*The problem*. Using the records below, quote only the span that opens with the line containing "Viewport: 1018px width, 791px" and closes with the line containing "Task: Click the Build hammer icon", exactly and inclusively.

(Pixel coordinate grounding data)
▬▬▬▬▬▬▬▬▬▬

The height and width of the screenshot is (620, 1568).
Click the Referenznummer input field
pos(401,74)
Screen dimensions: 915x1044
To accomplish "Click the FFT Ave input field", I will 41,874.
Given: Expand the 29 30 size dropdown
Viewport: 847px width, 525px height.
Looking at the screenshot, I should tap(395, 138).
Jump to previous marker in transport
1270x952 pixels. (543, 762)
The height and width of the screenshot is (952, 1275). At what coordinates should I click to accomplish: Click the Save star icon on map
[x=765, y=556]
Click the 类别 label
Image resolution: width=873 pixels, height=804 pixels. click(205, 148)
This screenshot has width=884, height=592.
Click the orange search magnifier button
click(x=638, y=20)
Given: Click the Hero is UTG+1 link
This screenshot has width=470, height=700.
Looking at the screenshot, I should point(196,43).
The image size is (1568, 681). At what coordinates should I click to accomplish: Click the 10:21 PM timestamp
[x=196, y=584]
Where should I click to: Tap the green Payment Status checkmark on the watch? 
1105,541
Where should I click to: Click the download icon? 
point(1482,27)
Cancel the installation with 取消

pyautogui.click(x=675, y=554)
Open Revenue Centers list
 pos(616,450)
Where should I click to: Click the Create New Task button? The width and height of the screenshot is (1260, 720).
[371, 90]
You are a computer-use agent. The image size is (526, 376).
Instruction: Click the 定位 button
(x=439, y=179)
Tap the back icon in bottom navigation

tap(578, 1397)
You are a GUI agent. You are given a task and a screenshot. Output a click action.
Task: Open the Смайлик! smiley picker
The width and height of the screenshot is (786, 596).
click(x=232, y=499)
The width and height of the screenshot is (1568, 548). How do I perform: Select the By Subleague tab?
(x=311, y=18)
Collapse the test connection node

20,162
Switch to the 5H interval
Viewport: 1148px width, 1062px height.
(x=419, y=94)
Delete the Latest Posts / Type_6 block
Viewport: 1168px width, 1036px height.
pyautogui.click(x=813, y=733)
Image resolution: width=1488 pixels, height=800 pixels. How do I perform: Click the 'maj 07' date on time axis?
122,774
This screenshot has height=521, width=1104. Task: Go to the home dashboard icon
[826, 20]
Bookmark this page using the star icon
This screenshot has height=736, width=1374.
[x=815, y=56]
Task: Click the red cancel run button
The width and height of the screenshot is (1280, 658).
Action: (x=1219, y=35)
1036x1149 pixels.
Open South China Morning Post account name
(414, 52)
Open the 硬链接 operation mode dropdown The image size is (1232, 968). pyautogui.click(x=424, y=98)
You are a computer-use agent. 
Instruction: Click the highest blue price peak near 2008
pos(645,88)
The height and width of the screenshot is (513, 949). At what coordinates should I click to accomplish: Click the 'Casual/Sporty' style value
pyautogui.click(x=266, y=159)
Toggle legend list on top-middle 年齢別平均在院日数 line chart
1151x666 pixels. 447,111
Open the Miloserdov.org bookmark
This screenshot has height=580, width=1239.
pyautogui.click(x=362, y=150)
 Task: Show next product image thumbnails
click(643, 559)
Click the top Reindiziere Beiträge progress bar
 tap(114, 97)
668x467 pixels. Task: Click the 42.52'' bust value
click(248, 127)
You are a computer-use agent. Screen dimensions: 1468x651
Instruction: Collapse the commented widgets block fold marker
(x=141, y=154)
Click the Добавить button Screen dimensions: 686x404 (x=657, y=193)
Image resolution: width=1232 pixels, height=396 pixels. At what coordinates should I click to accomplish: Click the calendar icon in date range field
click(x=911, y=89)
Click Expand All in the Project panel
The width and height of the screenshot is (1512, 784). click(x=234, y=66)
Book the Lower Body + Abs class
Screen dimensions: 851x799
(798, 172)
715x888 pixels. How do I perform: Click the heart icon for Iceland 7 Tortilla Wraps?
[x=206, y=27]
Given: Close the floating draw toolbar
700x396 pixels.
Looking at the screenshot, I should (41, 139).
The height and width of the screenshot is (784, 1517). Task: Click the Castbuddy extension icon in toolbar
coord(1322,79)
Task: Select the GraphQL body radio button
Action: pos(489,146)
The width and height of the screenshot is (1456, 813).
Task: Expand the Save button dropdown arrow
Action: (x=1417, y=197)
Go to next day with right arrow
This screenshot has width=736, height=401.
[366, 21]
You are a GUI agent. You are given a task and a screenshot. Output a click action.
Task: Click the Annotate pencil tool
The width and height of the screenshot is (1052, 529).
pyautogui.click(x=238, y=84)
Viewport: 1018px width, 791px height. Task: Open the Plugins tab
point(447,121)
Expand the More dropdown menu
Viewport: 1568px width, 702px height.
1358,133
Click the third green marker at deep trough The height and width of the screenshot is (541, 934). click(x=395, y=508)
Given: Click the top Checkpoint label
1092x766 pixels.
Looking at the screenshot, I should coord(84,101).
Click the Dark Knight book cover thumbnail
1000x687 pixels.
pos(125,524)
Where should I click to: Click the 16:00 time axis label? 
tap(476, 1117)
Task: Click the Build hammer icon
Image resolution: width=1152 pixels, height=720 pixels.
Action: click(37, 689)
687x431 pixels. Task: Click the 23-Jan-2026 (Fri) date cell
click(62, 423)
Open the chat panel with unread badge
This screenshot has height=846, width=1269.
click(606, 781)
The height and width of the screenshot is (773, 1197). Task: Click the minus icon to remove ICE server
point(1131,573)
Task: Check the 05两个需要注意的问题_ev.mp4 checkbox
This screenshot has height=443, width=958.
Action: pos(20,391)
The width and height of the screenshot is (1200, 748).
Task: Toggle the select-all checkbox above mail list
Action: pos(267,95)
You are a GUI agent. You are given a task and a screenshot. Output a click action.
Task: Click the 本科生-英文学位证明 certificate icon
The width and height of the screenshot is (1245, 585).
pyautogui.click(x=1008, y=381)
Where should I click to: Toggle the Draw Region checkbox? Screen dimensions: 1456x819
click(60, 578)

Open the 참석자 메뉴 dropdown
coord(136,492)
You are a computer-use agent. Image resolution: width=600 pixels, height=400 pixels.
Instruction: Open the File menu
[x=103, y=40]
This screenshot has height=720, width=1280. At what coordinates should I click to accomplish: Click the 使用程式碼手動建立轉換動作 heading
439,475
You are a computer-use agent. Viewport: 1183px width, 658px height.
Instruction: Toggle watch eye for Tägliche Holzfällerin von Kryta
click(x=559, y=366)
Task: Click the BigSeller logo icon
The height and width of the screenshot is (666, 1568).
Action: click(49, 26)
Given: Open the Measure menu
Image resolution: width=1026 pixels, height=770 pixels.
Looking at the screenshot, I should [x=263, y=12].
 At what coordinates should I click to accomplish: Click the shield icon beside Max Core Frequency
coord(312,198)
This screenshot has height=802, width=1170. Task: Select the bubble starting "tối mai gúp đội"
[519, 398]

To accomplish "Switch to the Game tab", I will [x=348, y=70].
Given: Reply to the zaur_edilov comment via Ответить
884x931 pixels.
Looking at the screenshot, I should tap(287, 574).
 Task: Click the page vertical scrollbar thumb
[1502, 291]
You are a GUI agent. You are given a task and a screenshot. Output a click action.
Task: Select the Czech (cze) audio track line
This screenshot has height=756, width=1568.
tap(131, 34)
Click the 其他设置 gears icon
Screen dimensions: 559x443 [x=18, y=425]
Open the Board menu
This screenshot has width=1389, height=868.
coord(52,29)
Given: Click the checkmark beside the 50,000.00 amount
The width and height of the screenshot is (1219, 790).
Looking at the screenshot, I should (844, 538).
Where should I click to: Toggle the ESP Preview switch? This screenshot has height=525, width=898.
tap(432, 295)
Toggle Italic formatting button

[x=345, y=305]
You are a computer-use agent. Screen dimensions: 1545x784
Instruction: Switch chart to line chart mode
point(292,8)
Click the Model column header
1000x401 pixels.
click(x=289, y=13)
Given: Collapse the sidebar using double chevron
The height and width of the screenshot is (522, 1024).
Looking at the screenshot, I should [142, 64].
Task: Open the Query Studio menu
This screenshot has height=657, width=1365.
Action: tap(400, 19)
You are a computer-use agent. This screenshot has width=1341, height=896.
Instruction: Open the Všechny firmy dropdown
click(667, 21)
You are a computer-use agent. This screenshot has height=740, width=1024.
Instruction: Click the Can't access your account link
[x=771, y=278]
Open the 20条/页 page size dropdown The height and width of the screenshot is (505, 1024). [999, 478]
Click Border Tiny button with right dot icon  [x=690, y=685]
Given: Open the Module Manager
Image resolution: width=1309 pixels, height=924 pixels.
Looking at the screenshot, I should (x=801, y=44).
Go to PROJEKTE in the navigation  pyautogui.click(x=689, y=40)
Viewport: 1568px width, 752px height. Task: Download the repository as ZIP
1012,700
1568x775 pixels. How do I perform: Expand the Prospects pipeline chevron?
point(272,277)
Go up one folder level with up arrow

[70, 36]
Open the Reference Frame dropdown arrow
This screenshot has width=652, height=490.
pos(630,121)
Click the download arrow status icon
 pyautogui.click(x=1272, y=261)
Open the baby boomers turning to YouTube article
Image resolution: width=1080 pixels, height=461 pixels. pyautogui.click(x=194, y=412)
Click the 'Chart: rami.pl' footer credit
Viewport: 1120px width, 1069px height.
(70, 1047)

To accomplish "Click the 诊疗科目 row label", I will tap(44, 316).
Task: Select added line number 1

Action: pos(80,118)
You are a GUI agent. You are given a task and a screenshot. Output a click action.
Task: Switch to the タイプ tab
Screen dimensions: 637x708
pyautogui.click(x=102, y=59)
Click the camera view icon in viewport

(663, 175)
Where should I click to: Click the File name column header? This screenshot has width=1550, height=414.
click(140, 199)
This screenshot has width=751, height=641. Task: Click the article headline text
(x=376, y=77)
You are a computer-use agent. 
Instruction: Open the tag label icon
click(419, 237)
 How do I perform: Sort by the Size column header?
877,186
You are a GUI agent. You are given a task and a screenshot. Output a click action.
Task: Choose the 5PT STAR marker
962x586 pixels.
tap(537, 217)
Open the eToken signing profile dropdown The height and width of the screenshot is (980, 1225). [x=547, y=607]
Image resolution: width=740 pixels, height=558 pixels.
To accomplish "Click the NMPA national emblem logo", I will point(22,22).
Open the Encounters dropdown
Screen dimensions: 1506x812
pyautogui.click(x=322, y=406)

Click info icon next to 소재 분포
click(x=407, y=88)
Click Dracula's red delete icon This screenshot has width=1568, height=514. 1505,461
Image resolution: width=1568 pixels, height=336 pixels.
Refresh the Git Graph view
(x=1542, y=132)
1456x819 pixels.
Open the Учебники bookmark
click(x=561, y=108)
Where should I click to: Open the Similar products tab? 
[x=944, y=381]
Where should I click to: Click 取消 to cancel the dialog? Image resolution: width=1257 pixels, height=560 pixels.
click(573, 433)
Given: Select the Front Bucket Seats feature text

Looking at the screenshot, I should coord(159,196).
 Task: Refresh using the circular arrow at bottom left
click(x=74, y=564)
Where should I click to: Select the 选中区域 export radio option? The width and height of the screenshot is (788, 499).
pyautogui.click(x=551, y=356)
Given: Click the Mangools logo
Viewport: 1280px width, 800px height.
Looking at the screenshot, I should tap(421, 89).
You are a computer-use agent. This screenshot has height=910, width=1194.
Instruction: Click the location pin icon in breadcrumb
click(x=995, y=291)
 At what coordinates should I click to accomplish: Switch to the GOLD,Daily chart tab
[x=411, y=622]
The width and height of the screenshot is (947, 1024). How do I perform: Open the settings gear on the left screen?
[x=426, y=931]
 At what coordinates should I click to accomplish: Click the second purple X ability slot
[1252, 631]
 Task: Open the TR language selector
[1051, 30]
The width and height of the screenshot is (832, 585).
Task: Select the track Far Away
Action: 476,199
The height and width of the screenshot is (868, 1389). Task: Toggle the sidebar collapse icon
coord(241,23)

▬▬▬▬▬▬▬▬▬▬

*Exercise result*.
Viewport: 1018px width, 791px height. Task: Open the Plugins tab
point(447,121)
Expand the More dropdown menu
Viewport: 1568px width, 702px height.
1358,133
Click the third green marker at deep trough The height and width of the screenshot is (541, 934). click(x=395, y=508)
Given: Click the top Checkpoint label
1092x766 pixels.
Looking at the screenshot, I should coord(84,101).
Click the Dark Knight book cover thumbnail
1000x687 pixels.
pos(125,524)
Where should I click to: Click the 16:00 time axis label? 
tap(476, 1117)
Task: Click the Build hammer icon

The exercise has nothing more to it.